Mesmo sabendo que as palavras e os conceitos fracassam quando tentamos descrevê-la, vou procurar dar uma idéia do que é a VISÃO e do que acontece quando Rigpa é revelado diretamente.
Dudjom Rinpoche diz: “Esse momento é como tirar um capuz de sua cabeça. Que amplitude infinita e que alívio! Esse é o ver supremo: ver o que não foi visto antes”. Quando você VÊ tudo se abre, se expande e se torna fresco, claro, transbordante de vida, animado de encantamento e frescor. É como se o teto de sua cabeça se desprendesse, ou se um bando de pássaros repentinamente revoasse de um ninho escuro. Todas as limitações se dissolvem e desaparecem como se, dizem os tibetanos, um selo tivesse rompido.

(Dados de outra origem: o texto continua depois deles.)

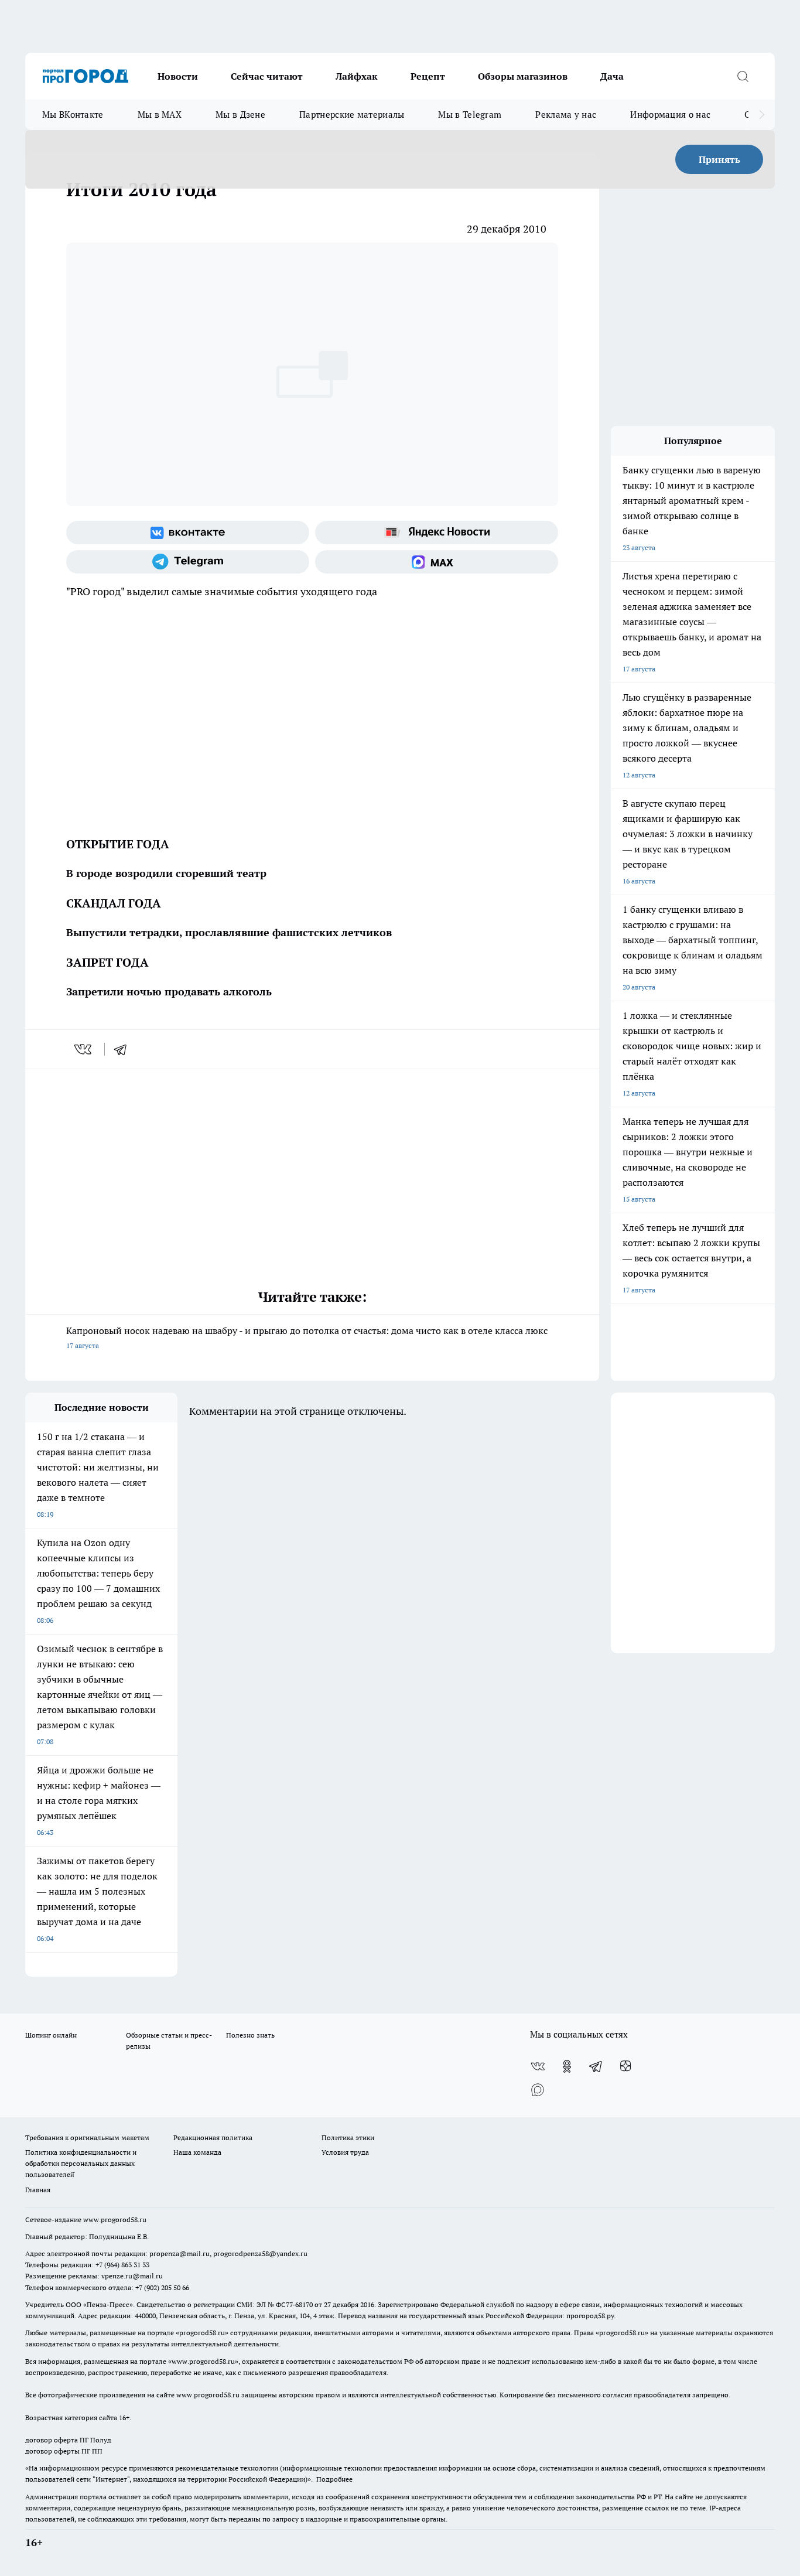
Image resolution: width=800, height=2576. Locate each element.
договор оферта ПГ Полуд (68, 2439)
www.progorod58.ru (114, 2219)
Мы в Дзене (240, 114)
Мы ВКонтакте (73, 114)
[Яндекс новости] (436, 532)
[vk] (84, 1049)
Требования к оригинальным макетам (87, 2137)
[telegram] (124, 1049)
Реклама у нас (565, 114)
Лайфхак (357, 76)
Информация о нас (670, 114)
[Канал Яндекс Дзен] (625, 2066)
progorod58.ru (202, 2332)
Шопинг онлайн (51, 2035)
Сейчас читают (267, 76)
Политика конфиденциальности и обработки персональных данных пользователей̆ (80, 2163)
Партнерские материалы (351, 114)
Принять (719, 159)
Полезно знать (250, 2035)
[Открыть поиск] (742, 76)
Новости (178, 76)
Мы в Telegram (469, 114)
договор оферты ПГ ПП (63, 2451)
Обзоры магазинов (522, 76)
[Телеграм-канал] (187, 562)
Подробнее (334, 2479)
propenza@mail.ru (179, 2253)
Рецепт (428, 76)
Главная (37, 2189)
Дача (612, 76)
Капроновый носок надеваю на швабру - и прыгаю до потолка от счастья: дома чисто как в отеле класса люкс (307, 1337)
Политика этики (348, 2137)
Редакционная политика (212, 2137)
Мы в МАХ (160, 114)
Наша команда (197, 2152)
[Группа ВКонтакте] (187, 532)
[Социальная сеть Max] (436, 562)
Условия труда (345, 2152)
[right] (761, 115)
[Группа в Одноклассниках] (567, 2066)
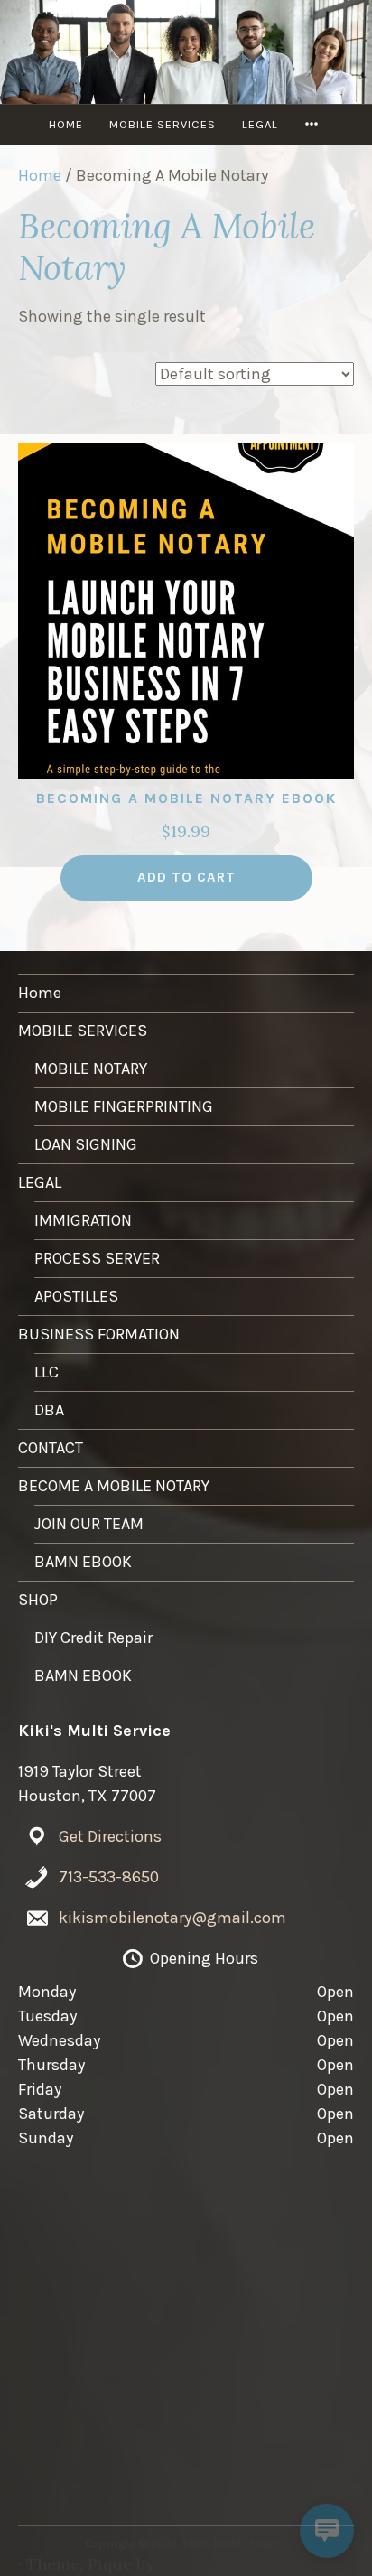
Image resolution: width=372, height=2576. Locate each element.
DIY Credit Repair (93, 1637)
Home (66, 124)
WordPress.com (220, 2563)
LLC (46, 1372)
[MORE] (314, 124)
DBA (49, 1410)
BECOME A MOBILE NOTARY (113, 1486)
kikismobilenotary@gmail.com (172, 1917)
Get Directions (110, 1836)
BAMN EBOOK (83, 1562)
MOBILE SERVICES (162, 124)
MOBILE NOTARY (90, 1068)
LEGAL (260, 124)
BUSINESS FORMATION (99, 1334)
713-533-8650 (109, 1877)
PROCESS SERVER (97, 1258)
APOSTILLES (76, 1296)
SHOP (38, 1600)
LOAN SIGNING (85, 1144)
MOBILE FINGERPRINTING (123, 1106)
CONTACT (50, 1448)
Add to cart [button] (186, 877)
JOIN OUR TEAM (89, 1524)
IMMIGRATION (83, 1220)
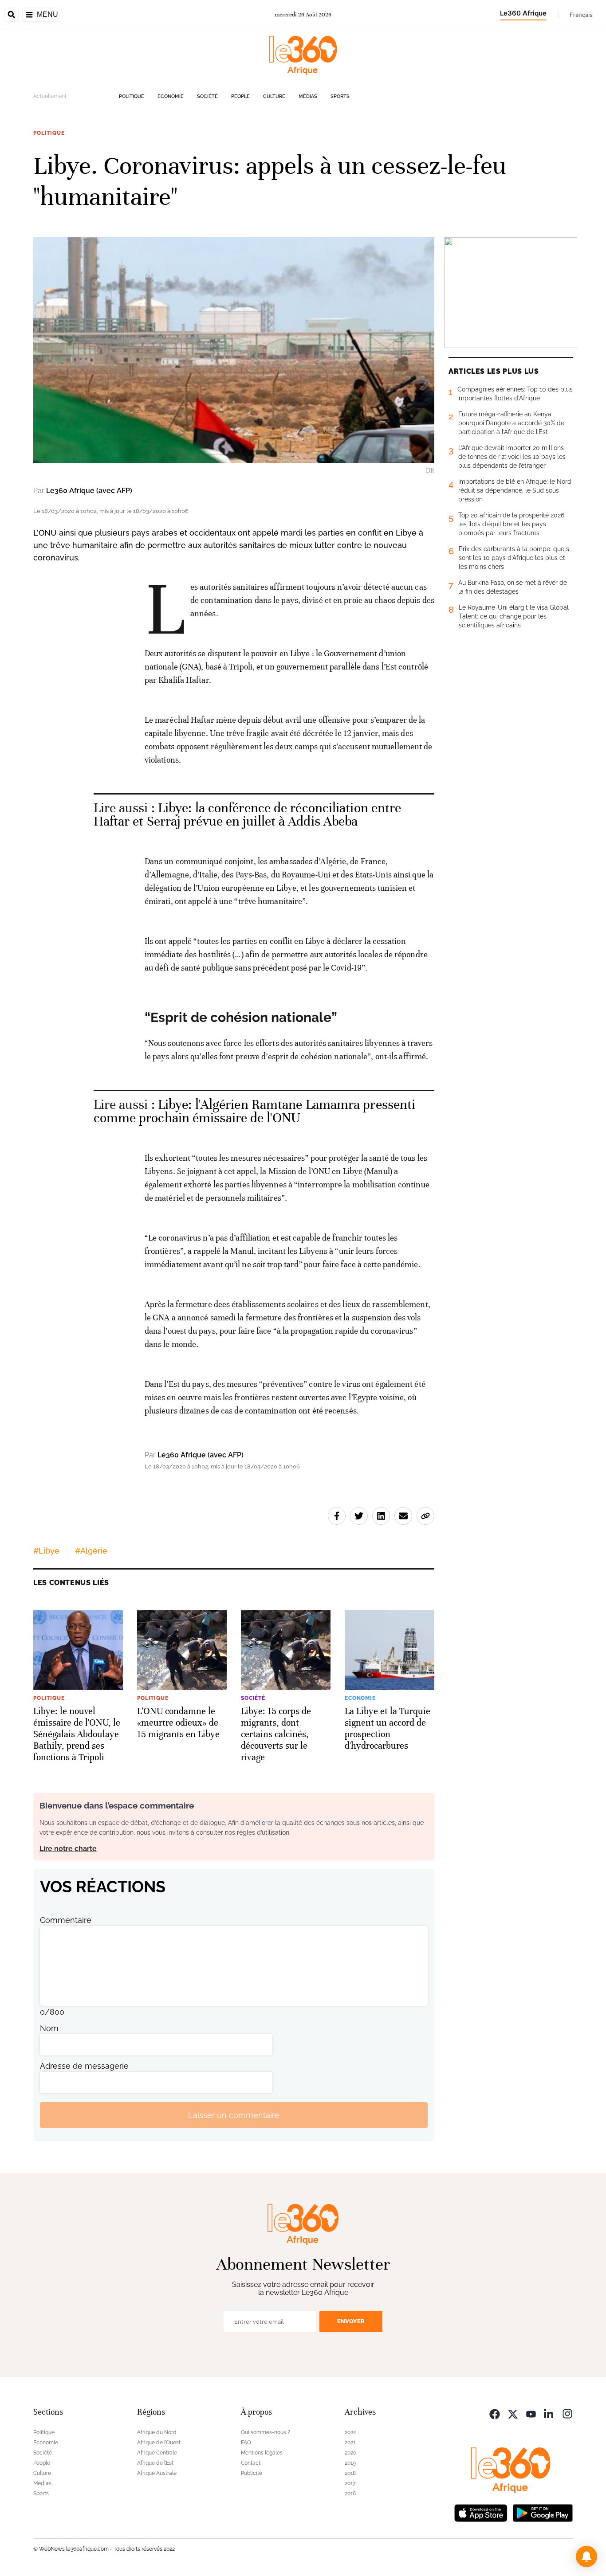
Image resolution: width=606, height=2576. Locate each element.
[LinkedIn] (549, 2413)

Imagine-se morando numa casa no topo do mundo. De repente, toda a estrutura da casa que limitava sua visão simplesmente desaparece e você pode ver tudo ao seu redor, tanto dentro como fora. Mas não há alguma “coisa” para ver; o que acontece não tem qualquer referência no mundo ordinário; é uma visão total, completa, sem precedentes, perfeita.

Dudjon Rinpoche diz: “Seus inimigos mais mortais, aqueles que o mantiveram amarrado ao samsara por incontáveis vidas, desde tempos imemoriais até o presente, são o agarrar e o agarrado”.
Quando o mestre o introduz e você os reconhece, “esses dois são completamente consumidos como penas numa fogueira, não deixando vestígios”. Agarrar e agarrado, a coisa agarrada e aquele que agarra são completamente liberados a partir mesmo da sua base. As raízes da ignorância e do sofrimento são totalmente cortadas e todas as coisas aparecem como reflexos num espelho, transparentes, bruxuleantes, ilusórias e com a qualidade de um sonho.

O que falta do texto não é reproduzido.